HOW TO COMPLETE THIS TASK
Using the records below, give again exactly the lines from the line that contains "This screenshot has width=2062, height=1269." through the line that contains "Screen dimensions: 1747x860", both ends included, and only those.

++++ THE RECORDS

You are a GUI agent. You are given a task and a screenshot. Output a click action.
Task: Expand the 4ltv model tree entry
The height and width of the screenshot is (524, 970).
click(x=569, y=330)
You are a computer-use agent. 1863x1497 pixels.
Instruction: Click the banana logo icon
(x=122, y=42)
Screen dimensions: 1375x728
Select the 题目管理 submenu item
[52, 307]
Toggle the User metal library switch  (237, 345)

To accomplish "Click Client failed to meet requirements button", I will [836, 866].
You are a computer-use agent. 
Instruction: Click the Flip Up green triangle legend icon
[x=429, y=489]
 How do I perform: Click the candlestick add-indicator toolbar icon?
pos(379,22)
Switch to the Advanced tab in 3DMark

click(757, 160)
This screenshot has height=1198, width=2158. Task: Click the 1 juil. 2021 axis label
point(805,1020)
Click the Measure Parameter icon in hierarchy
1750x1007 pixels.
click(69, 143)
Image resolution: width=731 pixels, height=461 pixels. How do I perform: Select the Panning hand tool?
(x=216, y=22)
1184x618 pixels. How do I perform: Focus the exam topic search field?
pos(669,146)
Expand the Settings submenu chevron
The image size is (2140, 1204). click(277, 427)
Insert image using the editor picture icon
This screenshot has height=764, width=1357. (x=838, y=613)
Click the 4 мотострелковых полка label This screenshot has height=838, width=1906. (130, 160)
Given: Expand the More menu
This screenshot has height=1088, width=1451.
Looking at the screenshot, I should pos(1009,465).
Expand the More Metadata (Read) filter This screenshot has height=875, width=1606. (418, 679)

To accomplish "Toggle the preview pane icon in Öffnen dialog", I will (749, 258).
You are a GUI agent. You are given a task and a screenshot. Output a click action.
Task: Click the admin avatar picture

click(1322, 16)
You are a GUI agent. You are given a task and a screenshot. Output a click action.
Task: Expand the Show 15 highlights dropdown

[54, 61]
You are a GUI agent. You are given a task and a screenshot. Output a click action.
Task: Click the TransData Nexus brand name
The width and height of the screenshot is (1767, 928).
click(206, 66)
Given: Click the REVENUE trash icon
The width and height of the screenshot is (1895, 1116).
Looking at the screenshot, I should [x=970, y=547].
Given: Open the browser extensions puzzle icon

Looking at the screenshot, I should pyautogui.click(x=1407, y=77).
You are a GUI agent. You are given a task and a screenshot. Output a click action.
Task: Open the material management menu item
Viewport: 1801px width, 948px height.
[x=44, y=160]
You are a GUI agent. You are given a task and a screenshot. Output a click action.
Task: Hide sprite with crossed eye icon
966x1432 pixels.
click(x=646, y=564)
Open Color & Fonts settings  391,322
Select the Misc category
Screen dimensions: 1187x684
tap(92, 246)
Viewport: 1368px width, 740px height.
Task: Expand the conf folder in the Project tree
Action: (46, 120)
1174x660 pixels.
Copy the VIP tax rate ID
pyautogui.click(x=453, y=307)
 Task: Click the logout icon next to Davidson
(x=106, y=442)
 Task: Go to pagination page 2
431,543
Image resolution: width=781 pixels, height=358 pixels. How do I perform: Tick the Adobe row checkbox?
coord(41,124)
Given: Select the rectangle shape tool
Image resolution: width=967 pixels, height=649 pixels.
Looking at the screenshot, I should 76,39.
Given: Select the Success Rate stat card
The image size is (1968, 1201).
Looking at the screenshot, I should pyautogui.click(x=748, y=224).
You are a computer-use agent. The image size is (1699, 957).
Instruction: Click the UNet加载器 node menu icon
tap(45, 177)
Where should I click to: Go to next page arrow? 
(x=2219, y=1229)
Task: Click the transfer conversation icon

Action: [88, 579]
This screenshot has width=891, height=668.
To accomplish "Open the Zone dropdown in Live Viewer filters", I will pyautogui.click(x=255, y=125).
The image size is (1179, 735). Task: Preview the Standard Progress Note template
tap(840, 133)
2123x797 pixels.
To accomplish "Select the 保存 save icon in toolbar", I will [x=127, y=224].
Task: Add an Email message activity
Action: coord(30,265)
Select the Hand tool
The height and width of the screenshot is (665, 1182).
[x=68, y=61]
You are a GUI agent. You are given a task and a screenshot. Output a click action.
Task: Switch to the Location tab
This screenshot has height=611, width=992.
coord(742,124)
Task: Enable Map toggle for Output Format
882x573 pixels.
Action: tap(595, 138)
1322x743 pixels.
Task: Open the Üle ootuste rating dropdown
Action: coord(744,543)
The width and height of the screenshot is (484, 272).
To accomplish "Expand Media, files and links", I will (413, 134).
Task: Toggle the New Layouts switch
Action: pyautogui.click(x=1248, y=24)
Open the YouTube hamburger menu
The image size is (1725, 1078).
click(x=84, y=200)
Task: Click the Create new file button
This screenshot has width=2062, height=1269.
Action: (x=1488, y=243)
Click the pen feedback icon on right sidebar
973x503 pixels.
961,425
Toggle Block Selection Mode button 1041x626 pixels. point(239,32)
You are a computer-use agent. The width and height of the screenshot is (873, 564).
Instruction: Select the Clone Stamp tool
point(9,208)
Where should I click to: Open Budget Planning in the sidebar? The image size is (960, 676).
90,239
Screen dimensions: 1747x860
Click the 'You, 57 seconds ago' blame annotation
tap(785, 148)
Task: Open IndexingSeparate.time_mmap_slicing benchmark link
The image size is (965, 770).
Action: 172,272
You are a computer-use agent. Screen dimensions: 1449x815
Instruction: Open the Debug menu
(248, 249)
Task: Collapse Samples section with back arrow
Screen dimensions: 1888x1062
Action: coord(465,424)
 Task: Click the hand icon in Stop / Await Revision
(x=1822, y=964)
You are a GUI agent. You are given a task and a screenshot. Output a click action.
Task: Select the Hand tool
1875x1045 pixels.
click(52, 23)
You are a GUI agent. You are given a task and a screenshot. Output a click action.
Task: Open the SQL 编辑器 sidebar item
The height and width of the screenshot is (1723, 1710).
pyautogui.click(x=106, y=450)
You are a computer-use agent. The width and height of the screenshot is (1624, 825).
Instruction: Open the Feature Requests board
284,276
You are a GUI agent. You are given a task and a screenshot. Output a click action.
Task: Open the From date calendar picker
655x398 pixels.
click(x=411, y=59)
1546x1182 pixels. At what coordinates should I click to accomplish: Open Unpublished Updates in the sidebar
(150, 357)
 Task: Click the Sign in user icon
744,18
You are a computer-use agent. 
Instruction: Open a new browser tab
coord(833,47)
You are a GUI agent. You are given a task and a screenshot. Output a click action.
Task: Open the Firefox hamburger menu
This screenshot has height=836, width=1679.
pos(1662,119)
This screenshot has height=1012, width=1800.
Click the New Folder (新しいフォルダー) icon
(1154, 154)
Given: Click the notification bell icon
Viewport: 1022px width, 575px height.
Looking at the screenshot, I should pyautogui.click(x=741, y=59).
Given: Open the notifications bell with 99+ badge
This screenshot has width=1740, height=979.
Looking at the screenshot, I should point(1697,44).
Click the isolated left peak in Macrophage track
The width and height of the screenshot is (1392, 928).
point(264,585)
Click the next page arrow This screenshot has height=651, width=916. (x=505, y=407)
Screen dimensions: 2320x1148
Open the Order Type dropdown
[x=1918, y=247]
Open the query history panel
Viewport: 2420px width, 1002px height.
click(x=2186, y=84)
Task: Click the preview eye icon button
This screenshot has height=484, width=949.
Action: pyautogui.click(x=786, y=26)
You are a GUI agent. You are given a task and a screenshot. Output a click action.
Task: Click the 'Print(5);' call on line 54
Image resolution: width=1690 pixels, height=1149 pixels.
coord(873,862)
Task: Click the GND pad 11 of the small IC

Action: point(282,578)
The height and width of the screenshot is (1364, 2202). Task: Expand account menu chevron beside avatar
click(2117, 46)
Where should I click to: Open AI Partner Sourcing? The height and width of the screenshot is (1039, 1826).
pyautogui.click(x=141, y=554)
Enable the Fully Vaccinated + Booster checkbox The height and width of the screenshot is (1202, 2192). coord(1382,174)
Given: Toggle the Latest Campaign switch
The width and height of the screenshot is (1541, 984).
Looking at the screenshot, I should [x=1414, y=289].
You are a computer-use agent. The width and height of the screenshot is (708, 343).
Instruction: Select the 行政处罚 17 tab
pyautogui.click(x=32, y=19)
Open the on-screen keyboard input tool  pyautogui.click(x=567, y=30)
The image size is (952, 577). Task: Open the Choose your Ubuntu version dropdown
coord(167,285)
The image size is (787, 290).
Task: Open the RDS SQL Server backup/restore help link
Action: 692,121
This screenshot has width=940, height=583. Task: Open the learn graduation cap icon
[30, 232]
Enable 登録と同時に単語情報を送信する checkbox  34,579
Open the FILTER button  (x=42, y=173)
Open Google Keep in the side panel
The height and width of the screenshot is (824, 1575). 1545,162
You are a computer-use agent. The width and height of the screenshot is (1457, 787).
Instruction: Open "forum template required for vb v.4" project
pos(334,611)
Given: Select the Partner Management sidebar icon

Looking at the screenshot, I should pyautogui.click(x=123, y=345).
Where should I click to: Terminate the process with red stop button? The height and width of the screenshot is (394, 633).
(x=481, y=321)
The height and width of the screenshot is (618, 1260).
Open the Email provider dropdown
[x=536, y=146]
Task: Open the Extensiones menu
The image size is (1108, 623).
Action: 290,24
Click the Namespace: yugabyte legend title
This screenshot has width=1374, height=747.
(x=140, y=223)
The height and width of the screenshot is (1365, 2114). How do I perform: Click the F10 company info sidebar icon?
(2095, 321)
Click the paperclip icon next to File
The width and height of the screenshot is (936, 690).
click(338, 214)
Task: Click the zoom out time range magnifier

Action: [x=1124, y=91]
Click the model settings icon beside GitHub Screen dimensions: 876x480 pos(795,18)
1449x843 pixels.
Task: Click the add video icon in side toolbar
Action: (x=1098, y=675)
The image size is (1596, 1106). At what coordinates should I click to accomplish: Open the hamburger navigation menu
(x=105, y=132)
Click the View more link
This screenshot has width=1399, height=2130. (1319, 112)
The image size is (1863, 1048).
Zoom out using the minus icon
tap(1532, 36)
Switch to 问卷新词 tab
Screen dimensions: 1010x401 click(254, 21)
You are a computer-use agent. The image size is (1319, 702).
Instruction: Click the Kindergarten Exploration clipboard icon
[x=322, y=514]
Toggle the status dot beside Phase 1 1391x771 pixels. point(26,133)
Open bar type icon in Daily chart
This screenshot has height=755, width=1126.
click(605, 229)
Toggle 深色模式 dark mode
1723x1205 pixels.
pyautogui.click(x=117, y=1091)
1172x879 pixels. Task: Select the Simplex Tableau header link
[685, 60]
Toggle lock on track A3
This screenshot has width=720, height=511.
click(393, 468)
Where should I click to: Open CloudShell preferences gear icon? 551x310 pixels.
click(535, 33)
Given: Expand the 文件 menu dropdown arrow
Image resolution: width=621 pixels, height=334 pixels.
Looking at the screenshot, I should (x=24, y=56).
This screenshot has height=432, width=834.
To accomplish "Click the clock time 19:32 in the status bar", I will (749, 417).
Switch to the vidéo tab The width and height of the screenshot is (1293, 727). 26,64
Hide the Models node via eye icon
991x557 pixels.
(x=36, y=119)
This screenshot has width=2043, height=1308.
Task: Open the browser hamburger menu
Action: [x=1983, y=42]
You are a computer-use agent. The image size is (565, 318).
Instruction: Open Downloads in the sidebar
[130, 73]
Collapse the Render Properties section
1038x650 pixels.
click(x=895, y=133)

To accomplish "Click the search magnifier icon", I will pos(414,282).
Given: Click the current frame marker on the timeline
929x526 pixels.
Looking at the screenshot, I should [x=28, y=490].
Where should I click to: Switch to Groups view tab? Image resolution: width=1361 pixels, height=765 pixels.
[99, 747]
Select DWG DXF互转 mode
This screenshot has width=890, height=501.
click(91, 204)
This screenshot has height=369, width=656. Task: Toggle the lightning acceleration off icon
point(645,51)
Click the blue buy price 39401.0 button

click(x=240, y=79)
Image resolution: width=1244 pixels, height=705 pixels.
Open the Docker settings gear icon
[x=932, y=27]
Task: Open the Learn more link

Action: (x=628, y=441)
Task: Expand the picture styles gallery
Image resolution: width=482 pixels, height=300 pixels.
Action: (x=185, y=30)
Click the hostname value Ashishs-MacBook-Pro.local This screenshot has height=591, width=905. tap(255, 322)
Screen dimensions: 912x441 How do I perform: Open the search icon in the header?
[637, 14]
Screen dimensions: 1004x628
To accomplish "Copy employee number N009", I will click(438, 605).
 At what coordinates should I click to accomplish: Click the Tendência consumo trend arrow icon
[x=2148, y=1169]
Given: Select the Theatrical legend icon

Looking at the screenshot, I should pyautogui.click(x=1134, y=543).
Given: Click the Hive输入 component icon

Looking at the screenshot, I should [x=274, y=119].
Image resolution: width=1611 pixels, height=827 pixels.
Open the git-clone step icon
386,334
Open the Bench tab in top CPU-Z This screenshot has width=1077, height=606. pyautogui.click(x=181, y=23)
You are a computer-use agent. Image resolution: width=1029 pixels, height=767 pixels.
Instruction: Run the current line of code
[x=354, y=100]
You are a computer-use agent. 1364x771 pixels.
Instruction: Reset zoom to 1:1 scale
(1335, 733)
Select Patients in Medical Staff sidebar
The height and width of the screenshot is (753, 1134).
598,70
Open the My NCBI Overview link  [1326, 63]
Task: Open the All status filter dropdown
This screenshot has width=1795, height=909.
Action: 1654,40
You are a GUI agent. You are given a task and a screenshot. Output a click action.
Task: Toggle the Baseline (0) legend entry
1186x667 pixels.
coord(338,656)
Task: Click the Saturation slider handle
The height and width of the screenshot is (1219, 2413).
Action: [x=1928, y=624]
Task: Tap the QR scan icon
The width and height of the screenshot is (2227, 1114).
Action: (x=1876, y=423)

++++++++

ANSWER TO THE EXERCISE
This screenshot has width=2062, height=1269.
Action: (x=1488, y=243)
Click the pen feedback icon on right sidebar
973x503 pixels.
961,425
Toggle Block Selection Mode button 1041x626 pixels. point(239,32)
You are a computer-use agent. The width and height of the screenshot is (873, 564).
Instruction: Select the Clone Stamp tool
point(9,208)
Where should I click to: Open Budget Planning in the sidebar? The image size is (960, 676).
90,239
Screen dimensions: 1747x860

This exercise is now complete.